Brief:
Once the line with "Maybe later (864, 1086)" is found in the entries below, repeat it and each following line exactly, up to and including the line with "MINERALES (483, 68)". Add no other lines.

Provided records:
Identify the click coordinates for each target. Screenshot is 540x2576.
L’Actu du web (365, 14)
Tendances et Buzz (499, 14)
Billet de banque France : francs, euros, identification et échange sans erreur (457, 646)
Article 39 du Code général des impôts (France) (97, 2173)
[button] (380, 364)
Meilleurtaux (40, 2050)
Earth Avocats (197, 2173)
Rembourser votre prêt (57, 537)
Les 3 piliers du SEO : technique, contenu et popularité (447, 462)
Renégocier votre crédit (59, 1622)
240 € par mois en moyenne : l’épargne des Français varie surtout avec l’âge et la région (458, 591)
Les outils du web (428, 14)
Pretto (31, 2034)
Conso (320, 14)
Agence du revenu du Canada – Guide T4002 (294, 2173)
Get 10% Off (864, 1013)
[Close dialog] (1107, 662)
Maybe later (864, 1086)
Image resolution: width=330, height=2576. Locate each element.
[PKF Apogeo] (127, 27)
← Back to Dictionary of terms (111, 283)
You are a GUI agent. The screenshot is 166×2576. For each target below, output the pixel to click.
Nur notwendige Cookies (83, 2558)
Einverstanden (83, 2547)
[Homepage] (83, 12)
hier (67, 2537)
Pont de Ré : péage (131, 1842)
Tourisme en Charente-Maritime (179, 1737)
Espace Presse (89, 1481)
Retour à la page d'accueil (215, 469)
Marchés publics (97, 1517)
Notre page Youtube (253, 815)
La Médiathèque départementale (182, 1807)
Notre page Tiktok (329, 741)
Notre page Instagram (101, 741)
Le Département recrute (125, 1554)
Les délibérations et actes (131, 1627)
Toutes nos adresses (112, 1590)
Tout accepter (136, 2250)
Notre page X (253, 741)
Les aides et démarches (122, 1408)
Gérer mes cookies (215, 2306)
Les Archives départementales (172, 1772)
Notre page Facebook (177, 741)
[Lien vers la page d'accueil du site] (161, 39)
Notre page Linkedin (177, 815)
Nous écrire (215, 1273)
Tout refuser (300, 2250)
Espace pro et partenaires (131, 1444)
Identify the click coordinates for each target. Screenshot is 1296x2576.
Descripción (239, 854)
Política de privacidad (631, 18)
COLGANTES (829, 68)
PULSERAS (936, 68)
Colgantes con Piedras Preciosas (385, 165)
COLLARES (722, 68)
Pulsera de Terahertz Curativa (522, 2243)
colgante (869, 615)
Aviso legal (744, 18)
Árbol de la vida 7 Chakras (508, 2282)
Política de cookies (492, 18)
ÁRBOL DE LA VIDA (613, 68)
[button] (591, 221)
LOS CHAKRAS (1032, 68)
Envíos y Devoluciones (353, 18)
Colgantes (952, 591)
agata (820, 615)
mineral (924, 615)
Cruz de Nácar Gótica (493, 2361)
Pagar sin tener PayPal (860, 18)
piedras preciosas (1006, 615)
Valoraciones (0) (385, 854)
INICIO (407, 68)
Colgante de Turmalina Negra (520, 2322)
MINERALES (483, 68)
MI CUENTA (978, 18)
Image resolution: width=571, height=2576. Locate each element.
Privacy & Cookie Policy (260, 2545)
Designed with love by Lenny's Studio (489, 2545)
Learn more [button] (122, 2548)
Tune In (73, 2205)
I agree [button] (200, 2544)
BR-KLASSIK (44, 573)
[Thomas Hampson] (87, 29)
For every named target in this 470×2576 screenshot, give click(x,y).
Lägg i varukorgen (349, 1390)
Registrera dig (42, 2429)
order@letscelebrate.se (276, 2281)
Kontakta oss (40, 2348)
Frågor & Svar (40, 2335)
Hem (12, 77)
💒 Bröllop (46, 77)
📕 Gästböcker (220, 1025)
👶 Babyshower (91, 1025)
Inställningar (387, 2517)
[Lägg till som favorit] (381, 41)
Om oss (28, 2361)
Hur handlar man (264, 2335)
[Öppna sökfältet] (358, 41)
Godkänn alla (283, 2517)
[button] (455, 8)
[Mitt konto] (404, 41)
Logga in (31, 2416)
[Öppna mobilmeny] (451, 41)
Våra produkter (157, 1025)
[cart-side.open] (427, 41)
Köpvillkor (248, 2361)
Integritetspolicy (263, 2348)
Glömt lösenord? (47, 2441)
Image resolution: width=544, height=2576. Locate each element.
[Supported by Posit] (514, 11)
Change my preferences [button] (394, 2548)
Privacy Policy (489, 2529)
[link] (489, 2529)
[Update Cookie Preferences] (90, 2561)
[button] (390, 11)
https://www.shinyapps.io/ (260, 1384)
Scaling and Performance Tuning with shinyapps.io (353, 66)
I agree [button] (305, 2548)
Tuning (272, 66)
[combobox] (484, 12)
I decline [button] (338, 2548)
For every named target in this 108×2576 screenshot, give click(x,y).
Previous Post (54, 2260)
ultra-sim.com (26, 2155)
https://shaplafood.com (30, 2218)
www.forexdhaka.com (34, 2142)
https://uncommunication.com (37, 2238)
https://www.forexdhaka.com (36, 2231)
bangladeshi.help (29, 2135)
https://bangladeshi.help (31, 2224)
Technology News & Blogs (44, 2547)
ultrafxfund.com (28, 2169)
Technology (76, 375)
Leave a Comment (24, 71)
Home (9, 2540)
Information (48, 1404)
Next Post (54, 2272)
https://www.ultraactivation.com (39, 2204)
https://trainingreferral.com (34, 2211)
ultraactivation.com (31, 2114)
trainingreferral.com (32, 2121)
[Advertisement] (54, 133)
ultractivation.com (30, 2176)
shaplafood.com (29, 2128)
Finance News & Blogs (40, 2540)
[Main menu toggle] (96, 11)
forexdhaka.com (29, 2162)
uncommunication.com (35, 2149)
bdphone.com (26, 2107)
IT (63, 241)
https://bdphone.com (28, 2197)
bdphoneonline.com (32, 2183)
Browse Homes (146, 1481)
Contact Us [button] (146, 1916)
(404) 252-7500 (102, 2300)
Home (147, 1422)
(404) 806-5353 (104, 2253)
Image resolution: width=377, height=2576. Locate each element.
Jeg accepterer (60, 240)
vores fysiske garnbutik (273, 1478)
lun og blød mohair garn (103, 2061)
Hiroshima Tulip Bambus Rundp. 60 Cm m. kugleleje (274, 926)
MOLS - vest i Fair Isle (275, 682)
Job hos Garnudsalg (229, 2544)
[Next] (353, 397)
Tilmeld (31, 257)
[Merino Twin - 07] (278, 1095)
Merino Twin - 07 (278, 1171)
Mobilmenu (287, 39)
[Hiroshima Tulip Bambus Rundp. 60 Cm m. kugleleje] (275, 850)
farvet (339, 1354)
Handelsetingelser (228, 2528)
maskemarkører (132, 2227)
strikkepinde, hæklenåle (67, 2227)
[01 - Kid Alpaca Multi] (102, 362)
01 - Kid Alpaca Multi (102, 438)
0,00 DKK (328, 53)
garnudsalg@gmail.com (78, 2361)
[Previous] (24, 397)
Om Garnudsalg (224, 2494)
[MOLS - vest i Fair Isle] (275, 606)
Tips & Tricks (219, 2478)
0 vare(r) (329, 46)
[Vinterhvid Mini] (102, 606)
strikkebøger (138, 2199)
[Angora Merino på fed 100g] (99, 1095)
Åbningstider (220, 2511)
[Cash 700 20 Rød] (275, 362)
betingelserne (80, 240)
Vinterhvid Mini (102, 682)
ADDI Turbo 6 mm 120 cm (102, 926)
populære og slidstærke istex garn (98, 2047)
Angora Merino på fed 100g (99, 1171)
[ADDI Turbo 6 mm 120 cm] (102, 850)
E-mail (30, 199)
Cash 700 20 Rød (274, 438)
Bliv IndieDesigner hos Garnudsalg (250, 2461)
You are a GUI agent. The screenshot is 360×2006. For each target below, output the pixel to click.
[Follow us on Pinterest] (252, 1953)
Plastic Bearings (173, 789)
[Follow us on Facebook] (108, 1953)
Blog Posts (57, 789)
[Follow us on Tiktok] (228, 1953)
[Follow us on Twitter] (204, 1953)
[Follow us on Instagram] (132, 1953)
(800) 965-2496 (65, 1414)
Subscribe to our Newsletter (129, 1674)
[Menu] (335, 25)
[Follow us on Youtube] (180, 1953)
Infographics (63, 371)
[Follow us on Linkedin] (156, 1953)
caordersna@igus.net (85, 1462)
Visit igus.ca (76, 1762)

Task solution:
Maybe later (864, 1086)
Image resolution: width=330, height=2576. Locate each element.
[PKF Apogeo] (127, 27)
← Back to Dictionary of terms (111, 283)
You are a GUI agent. The screenshot is 166×2576. For each target below, output the pixel to click.
Nur notwendige Cookies (83, 2558)
Einverstanden (83, 2547)
[Homepage] (83, 12)
hier (67, 2537)
Pont de Ré : péage (131, 1842)
Tourisme en Charente-Maritime (179, 1737)
Espace Presse (89, 1481)
Retour à la page d'accueil (215, 469)
Marchés publics (97, 1517)
Notre page Youtube (253, 815)
La Médiathèque départementale (182, 1807)
Notre page Tiktok (329, 741)
Notre page Instagram (101, 741)
Le Département recrute (125, 1554)
Les délibérations et actes (131, 1627)
Toutes nos adresses (112, 1590)
Tout accepter (136, 2250)
Notre page X (253, 741)
Les aides et démarches (122, 1408)
Gérer mes cookies (215, 2306)
Les Archives départementales (172, 1772)
Notre page Facebook (177, 741)
[Lien vers la page d'accueil du site] (161, 39)
Notre page Linkedin (177, 815)
Nous écrire (215, 1273)
Tout refuser (300, 2250)
Espace pro et partenaires (131, 1444)
Identify the click coordinates for each target. Screenshot is 1296x2576.
Descripción (239, 854)
Política de privacidad (631, 18)
COLGANTES (829, 68)
PULSERAS (936, 68)
Colgantes con Piedras Preciosas (385, 165)
COLLARES (722, 68)
Pulsera de Terahertz Curativa (522, 2243)
colgante (869, 615)
Aviso legal (744, 18)
Árbol de la vida 7 Chakras (508, 2282)
Política de cookies (492, 18)
ÁRBOL DE LA VIDA (613, 68)
[button] (591, 221)
LOS CHAKRAS (1032, 68)
Envíos y Devoluciones (353, 18)
Colgantes (952, 591)
agata (820, 615)
mineral (924, 615)
Cruz de Nácar Gótica (493, 2361)
Pagar sin tener PayPal (860, 18)
piedras preciosas (1006, 615)
Valoraciones (0) (385, 854)
INICIO (407, 68)
Colgante de Turmalina Negra (520, 2322)
MINERALES (483, 68)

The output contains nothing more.